'''

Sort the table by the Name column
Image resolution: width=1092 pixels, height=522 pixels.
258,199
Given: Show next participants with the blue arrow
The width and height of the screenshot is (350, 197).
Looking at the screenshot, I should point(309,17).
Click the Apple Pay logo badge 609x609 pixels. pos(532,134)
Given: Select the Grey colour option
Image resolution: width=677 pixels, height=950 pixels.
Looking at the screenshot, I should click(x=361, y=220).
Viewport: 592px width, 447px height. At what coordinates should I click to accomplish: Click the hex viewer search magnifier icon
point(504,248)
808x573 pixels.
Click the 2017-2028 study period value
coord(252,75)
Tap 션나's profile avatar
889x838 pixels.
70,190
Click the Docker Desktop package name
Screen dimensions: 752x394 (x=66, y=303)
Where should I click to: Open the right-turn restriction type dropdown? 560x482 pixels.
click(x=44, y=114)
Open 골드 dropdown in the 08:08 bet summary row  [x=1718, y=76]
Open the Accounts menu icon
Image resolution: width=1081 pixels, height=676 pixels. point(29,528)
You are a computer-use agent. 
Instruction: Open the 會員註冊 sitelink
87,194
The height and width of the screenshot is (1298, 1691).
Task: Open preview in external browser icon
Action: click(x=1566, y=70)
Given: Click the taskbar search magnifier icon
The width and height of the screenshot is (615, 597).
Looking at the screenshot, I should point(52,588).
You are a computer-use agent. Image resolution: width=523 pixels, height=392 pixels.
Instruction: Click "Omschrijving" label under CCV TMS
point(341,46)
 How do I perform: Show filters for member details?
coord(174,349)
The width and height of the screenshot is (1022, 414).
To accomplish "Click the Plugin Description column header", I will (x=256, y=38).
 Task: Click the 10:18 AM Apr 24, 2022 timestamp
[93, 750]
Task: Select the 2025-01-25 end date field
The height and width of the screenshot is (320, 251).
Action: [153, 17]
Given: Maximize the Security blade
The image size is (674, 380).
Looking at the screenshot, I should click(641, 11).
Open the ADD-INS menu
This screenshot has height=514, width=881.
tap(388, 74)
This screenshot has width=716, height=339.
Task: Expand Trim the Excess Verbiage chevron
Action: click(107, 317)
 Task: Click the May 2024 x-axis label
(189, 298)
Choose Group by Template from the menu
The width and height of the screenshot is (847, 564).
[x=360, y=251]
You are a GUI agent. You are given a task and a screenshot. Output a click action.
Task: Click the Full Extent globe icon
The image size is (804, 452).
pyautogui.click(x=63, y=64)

'''

Requirement> Return everything from the line that contains "Click the Docker Desktop package name" down to the line that contains "Action: [153, 17]", both included, reproducing each line verbatim.

Full response>
Click the Docker Desktop package name
Screen dimensions: 752x394 (x=66, y=303)
Where should I click to: Open the right-turn restriction type dropdown? 560x482 pixels.
click(x=44, y=114)
Open 골드 dropdown in the 08:08 bet summary row  [x=1718, y=76]
Open the Accounts menu icon
Image resolution: width=1081 pixels, height=676 pixels. point(29,528)
You are a computer-use agent. 
Instruction: Open the 會員註冊 sitelink
87,194
The height and width of the screenshot is (1298, 1691).
Task: Open preview in external browser icon
Action: click(x=1566, y=70)
Given: Click the taskbar search magnifier icon
The width and height of the screenshot is (615, 597).
Looking at the screenshot, I should point(52,588).
You are a computer-use agent. Image resolution: width=523 pixels, height=392 pixels.
Instruction: Click "Omschrijving" label under CCV TMS
point(341,46)
 How do I perform: Show filters for member details?
coord(174,349)
The width and height of the screenshot is (1022, 414).
To accomplish "Click the Plugin Description column header", I will (x=256, y=38).
 Task: Click the 10:18 AM Apr 24, 2022 timestamp
[93, 750]
Task: Select the 2025-01-25 end date field
The height and width of the screenshot is (320, 251).
Action: [153, 17]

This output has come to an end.